He was born in a noble family in Barbunales, Aragon. He studied at the University of Salamanca, and resided in Salamanca for just over ten years, where worked as a librarian after his studies.
An official in the Ministry of Foreign Affairs since 1760, he was sent to Rome in 1765. He would be at the Roman embassy for 33 years, first as General Agent of Prayers (Agente de Preces) to Rome and from 1785 to 1798 as Spanish Ambassador to the Holy See.

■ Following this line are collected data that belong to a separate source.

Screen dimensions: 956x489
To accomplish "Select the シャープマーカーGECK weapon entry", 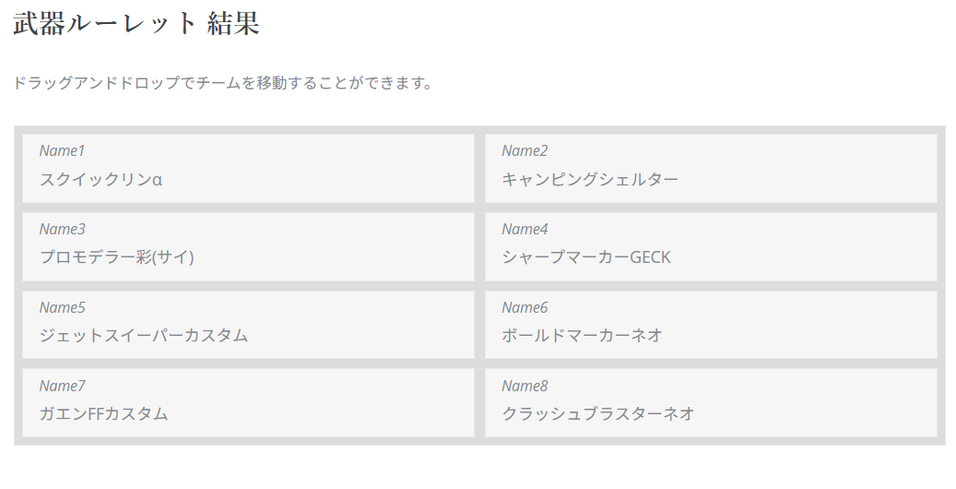I will (x=586, y=257).
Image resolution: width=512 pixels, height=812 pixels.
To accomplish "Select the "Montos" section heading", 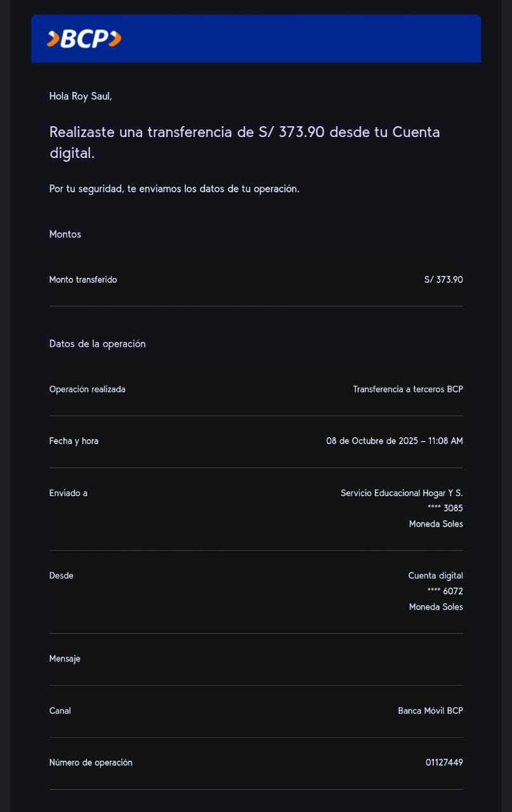I will click(65, 234).
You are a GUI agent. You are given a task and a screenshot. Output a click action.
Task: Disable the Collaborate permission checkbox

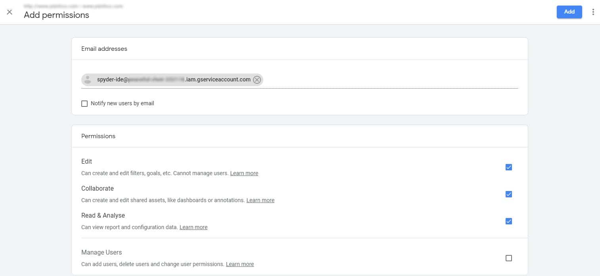click(x=508, y=194)
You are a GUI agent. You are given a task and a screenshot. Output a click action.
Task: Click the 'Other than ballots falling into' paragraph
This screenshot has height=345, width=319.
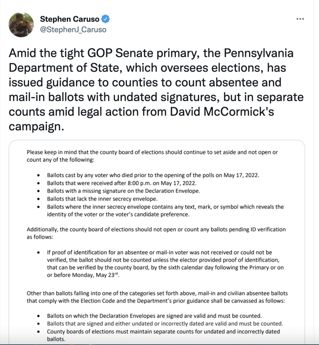[x=157, y=296]
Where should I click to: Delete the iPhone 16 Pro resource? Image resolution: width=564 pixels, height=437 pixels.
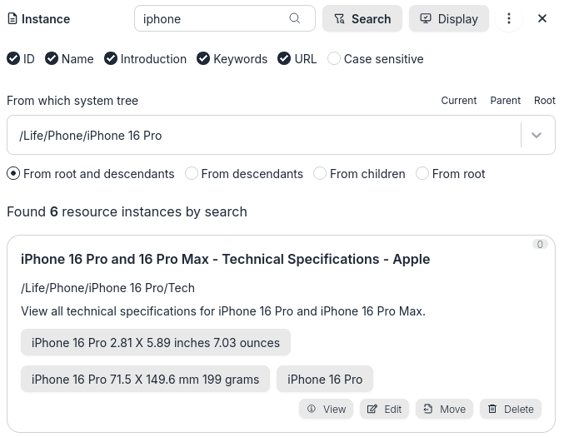(510, 409)
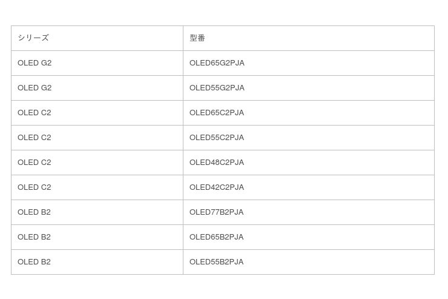Image resolution: width=448 pixels, height=299 pixels.
Task: Select model number OLED55G2PJA
Action: (217, 88)
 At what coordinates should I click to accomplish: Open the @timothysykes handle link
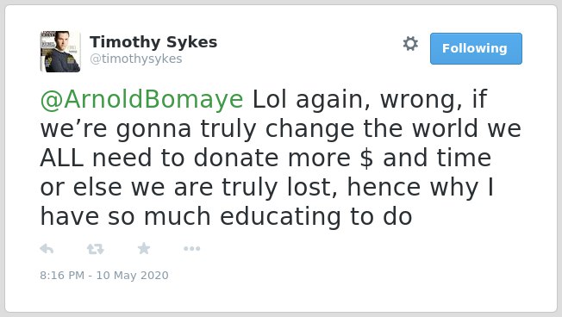coord(136,59)
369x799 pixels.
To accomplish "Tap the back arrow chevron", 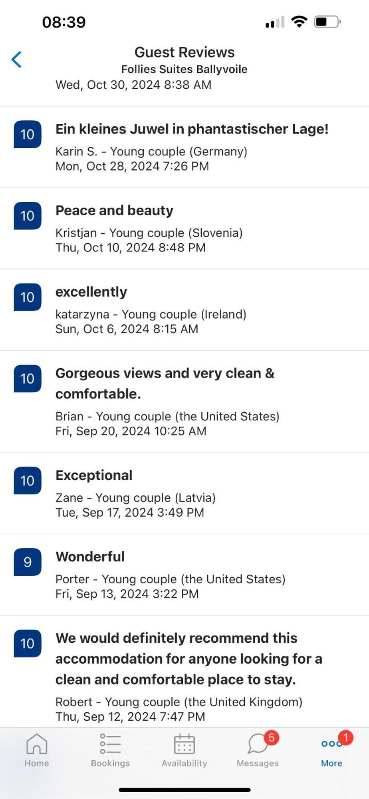I will click(x=16, y=60).
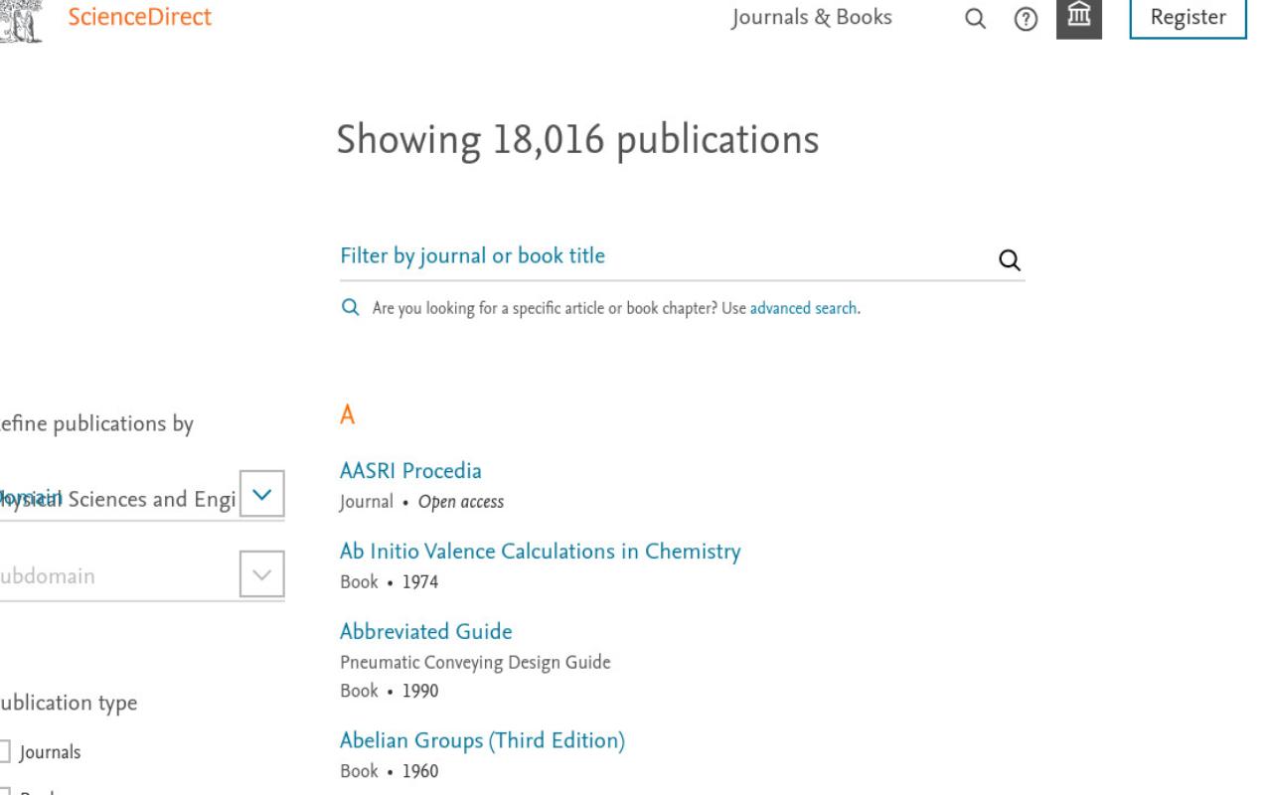The width and height of the screenshot is (1272, 795).
Task: Click the Register button
Action: [1188, 18]
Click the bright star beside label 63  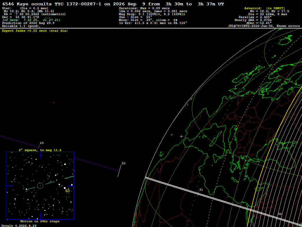click(65, 188)
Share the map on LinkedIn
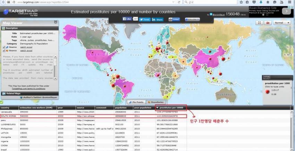The width and height of the screenshot is (295, 151). pos(157,19)
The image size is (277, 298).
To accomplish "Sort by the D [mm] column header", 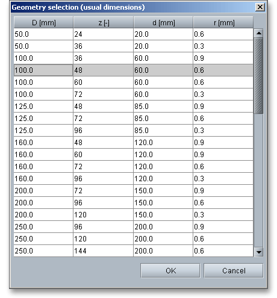I will pos(43,22).
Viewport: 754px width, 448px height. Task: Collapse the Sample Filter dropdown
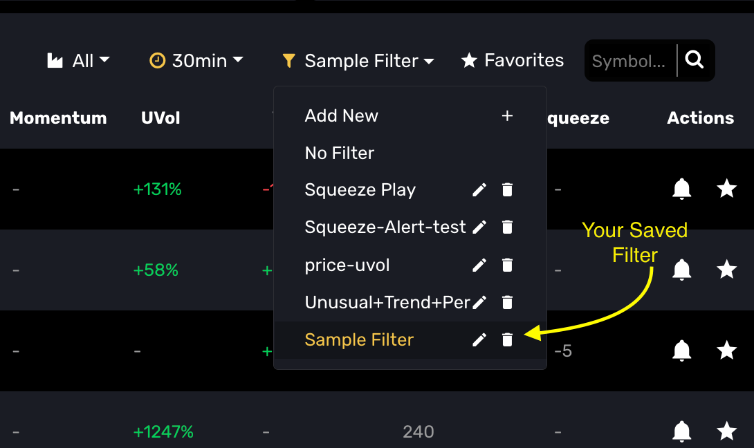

During his long residence there, he distinguished himself as a collector of Italian antiquities and as a patron of art. He was a follower of Johann Joachim Winckelmann and bought the posthumous portrait painted as a memorial to him by Mengs. Some of the items in his collection came from excavations he conducted near Rome.

He was also an able and active diplomat, took a lead part in the difficult and hazardous task of the expulsion of the Jesuits from Spain, and was instrumental in securing the election of Pope Pius VI. Azara was the Pope's representative during the negotiations with France for the Armistice of Bologna. He withdrew to Florence when the French took possession of Rome in 1798, but acted on behalf of the pope during his exile and after his death at Valence in 1799.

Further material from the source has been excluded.